» **INSTRUCTION 1**: The text on IGP Murcia below opens with a bulleted list of facts. List every label that appears before a colon in that list.

» **QUOTED PASSAGE**:
***

IGP Murcia
- Official name: Indicación Geográfica Protegida Murcia / Vino de la Tierra Murcia
- Type: Indicación Geográfica Protegida / Vino de la Tierra
- Year established: 2011
- Country: Spain
- No. of wineries: 11

= Murcia (Vino de la Tierra) =

IGP Murcia is a Spanish geographical indication for Vino de la Tierra wines located in the autonomous region of Murcia. Vino de la Tierra is one step below the mainstream Denominación de Origen indication on the Spanish wine quality ladder, and mirrors the Vins de pays of French wine. It acquired its Vino de la Tierra status in 2011.

The area covered by this geographical indication comprises the municipalities of Abanilla, Bullas, Cartagena, Cehegín, Fortuna, Fuente Álamo, Jumilla, La Unión, Mula, Pliego, Ricote, Torre Pacheco, and Yecla in Murcia.

***

» **INSTRUCTION 2**: Duplicate the lines of the records starting at the line that contains "Click the model" and ending at the line that contains "Open table settings", with both of those lines included.

» **RECORDS TO USE**:
***

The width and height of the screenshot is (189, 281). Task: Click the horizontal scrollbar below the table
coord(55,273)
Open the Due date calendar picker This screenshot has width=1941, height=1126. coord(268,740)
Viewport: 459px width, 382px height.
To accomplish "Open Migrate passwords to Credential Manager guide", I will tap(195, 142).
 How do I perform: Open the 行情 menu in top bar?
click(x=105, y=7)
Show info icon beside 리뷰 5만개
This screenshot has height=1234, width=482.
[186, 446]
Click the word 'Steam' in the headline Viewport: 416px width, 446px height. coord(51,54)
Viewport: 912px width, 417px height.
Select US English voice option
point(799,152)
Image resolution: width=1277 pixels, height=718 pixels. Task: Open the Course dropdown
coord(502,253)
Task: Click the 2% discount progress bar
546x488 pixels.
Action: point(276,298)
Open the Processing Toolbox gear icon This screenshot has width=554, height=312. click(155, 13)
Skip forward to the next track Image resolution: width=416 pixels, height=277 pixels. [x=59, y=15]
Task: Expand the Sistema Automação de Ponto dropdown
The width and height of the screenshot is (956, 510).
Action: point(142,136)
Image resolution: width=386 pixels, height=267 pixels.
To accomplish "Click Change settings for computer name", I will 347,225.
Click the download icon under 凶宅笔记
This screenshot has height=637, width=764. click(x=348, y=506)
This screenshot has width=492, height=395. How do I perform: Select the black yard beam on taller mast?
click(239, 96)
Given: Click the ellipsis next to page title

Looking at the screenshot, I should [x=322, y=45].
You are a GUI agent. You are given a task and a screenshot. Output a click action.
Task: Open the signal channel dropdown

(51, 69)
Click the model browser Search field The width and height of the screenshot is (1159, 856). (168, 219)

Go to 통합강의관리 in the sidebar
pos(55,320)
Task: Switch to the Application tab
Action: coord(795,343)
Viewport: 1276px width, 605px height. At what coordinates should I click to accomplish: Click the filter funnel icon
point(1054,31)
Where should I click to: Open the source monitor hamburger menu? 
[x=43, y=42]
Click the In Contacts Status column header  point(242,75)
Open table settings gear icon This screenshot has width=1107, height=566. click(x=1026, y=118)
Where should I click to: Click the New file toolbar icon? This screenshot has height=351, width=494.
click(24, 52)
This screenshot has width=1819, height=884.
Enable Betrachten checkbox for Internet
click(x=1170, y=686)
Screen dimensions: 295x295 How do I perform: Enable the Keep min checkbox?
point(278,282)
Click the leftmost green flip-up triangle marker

***

» **WRITTEN REPLY 1**:
Official name
Type
Year established
Country
No. of wineries

» **WRITTEN REPLY 2**:
Click the model browser Search field The width and height of the screenshot is (1159, 856). (168, 219)

Go to 통합강의관리 in the sidebar
pos(55,320)
Task: Switch to the Application tab
Action: coord(795,343)
Viewport: 1276px width, 605px height. At what coordinates should I click to accomplish: Click the filter funnel icon
point(1054,31)
Where should I click to: Open the source monitor hamburger menu? 
[x=43, y=42]
Click the In Contacts Status column header  point(242,75)
Open table settings gear icon This screenshot has width=1107, height=566. click(x=1026, y=118)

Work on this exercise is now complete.